Abigail has been looking forward to it for months. We told her that when Grandma and Gramps came again we would be going to Fair ... so their arrival has been much anticipated as well! The rides and the animals are her favourite parts and she didn't waste much time jumping on the carousel with Gramps once we got to the rides section.
This year both me and Mark got to see it from a slightly different point of view. All the entrances are manned with people taking money for tickets and others stamping people's hands for re-entry. Our church, Coshocton Christian Tabernacle, provides volunteers to stamp hands at one entrance for the whole week of the fair. In return, the church are paid for helping man that entrance and the volunteers are given two free tickets for entry into the fair.

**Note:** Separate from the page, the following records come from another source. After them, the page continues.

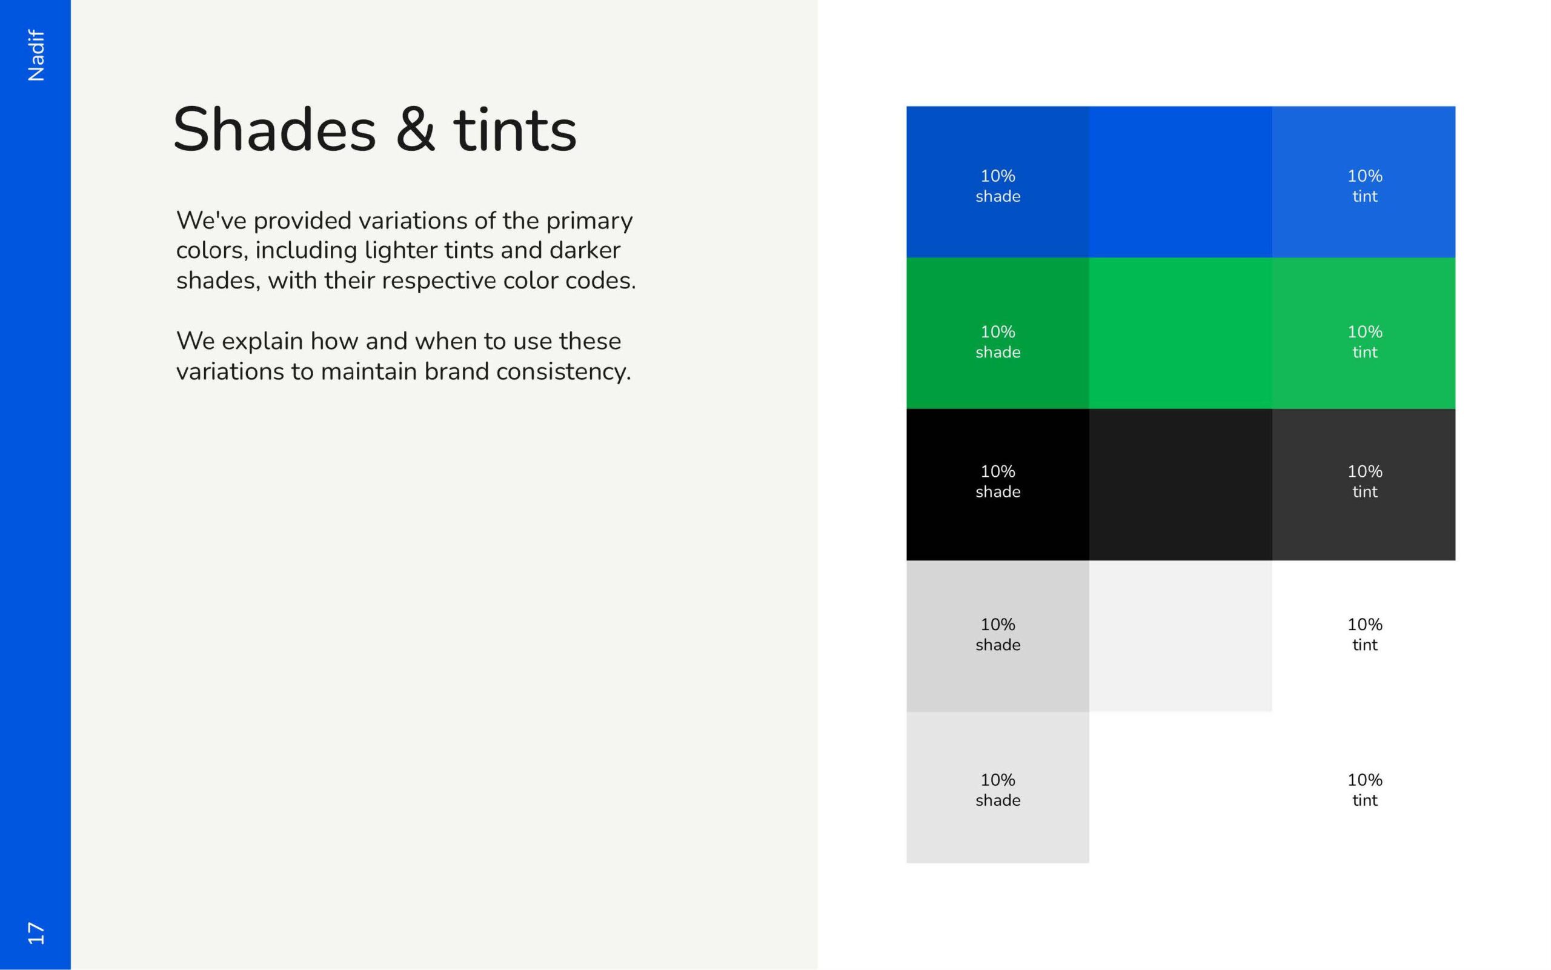Select the medium gray 10% shade swatch

click(x=997, y=636)
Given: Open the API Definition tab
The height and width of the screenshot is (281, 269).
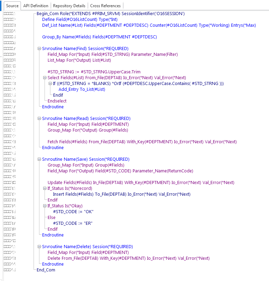Looking at the screenshot, I should click(36, 6).
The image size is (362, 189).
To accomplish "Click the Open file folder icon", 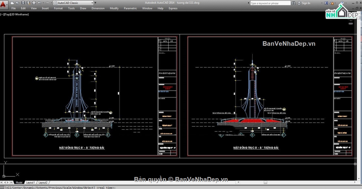I will [17, 3].
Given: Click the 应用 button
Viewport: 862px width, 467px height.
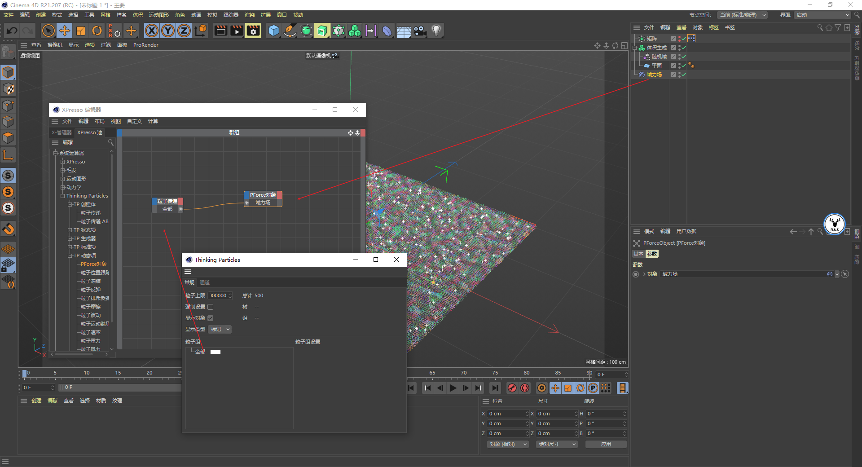Looking at the screenshot, I should click(606, 444).
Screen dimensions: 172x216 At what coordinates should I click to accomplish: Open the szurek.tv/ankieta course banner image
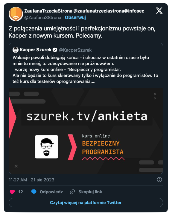(x=86, y=131)
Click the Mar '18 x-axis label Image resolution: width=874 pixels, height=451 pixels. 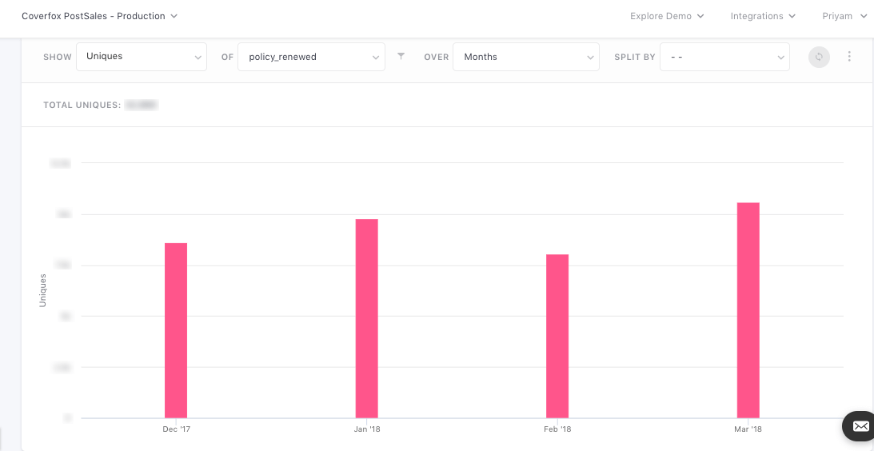748,429

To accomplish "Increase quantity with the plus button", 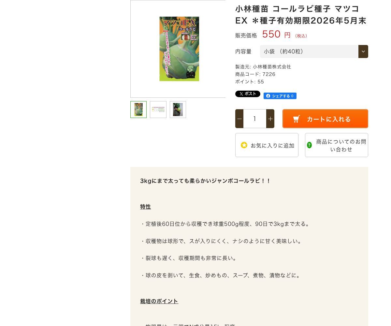I will point(270,119).
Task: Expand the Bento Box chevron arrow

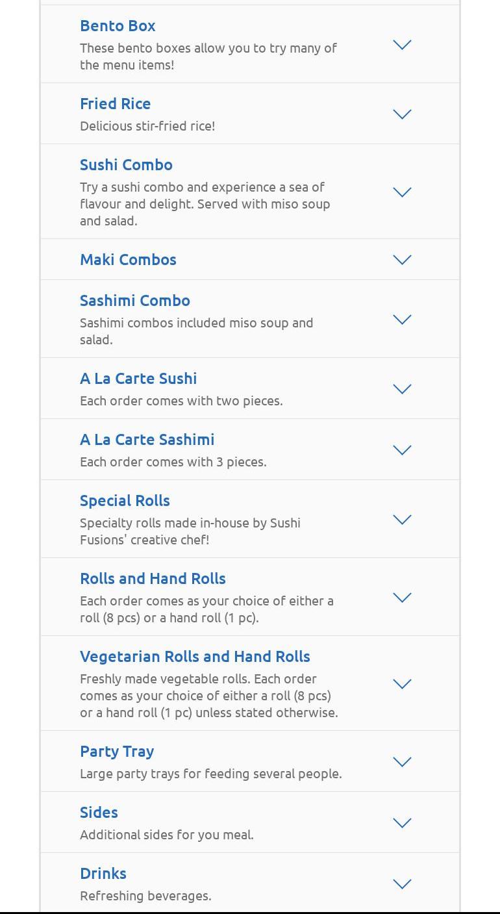Action: pyautogui.click(x=403, y=45)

This morning we shared a 4 hour shift, stamping the right hand of everybody who came in with an orange stamp. It was a fun experience meeting new people who we worked with and then chatting to all kinds of fair-goers through the windows of their cars and trucks. There were cars with just one or two ... or trucks packed with people all coming to enjoy different elements of the fair.
It reminded me of when I used to work in retail (when I was studying, to save some money) and all the banter the went along with that. I had forgotten what it was like to have a couple hours off from mummy-dom to 'work' and I really enjoyed it.
Random people were asking what my accent was ... because I'm not from round here. One guy asked me if I was Australian and when I told him I was from London, England, his response was 'It's all the same isn't it' ... er, NO!! I very politely told him we lived on the opposite side of the world from Australia and had completely different accents and tried to make a joke out of it, while thinking, 'DOH'!
It reminded me of some stories a good Australian friend of mine once shared, from when she was travelling through the States a few years ago. She was asked questions like 'Do you get the same movies as us? Do you just have them with sub-titles?' and 'When Australia declared their independence from England did you have to redefine the borders of your country?'. She was as dumbfounded as me today ... thinking ... we speak English, just like you and we live on an island, our nations borders haven't had to be changed!!!
When we talk about going to Tanzania, most people here don't know what or where that is, so now we say just we're going to East Africa to ease the confusion. Our experience has been that geography outside of the States isn't something that Americans are are too hot on. By the same token though, my American geography was pretty rubbish until I moved here. It's always been such a big faraway continent that I haven't needed to get my head around so I've enjoyed the chance to widen my horizons while we've lived here ... and widen those of the people I've come into contact with a little too!